I've written many Ant builds, some very complex, but your documentation doesn't 
give me a clue about how to do basic things like compile .java files.



The problem is that chapter 6 is cryptic.  A typical J2EE project has source 
files that get compiled with javac, web artifacts like .html and .jsp pages 
that simply get moved to a directory in the .war structure, and deployment 
descriptors.



I don't see any of that in your documentation.

How do I compile my .java files?  How do I specify the src/ and output 
directories?  How do I move artifacts into WEB-INF/lib, etc?

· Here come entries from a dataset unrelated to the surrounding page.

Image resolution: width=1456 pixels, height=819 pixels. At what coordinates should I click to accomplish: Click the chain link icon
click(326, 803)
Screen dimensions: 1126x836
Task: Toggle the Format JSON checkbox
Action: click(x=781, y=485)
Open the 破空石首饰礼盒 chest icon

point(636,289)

Ant, for all of its shortcomings is at least intuitive.  The attributes and 
child
 elements of <javac>, <jar>, and <war> correspond to the underlying tools.  Ant 
falls flat on its face, however, with simple things like doing if ... else...  
You can't change the value of a property, and lots of other things.  That's 
really what I'm looking for from gradle.



If chapter 6 is the "normal" way to do things in gradle, then you've made very 
straight forward things cryptic.  If I wanted that I'd use Maven.




--- On Sat, 5/23/09, Adam Murdoch <[email protected]> wrote:



From: Adam Murdoch <[email protected]>
Subject: Re: [gradle-user] Is there an example for migrating a J2EE project 
from Ant to Gradle?


To: [email protected]
Date: Saturday, May 23, 2009, 12:01 AM




  




Dean Schulze wrote:

  
    
      
        I'd like to start adopting gradle by making a gradle
build to parallel the Ant build*.xml files that I use for my J2EE
projects.

        

I've looked at the user guide and the java examples that come with
gradle, but they're not much help.  The 2 examples aren't remotely like
a typical J2EE project, and the user guide isn't much better.

        

        
      
    
  



The Java multi-project sample is intended to be a typical J2EE project
- it produces a WAR file and a bunch of JAR files. I'm surprised that
you think it isn't remotely like one. How can we improve things to make
this more clear, do you think? What's different to your J2EE project?



There's a walk-through of this sample at
http://www.gradle.org/0.6/docs/userguide/tutorial_java_projects.html



If you don't want to split your build up into multiple projects, you
could use the web application quick start sample. There's an
(incomplete) walk-through at
http://www.gradle.org/0.6/docs/userguide/web_project_tutorial.html



One thing these samples don't do is produce an EAR task. You can either
use the Zip task, or Ant's Ear task in  your build. You might want to
have a look at
http://www.gradle.org/0.6/docs/userguide/java_plugin.html#N112B3 for
information about adding archives to a project.




  
    
      
        Does anyone have an example of how to use Gradle to
build  typical J2EE project - a .ear containing multiple .wars and
.jars?

        

Thanks.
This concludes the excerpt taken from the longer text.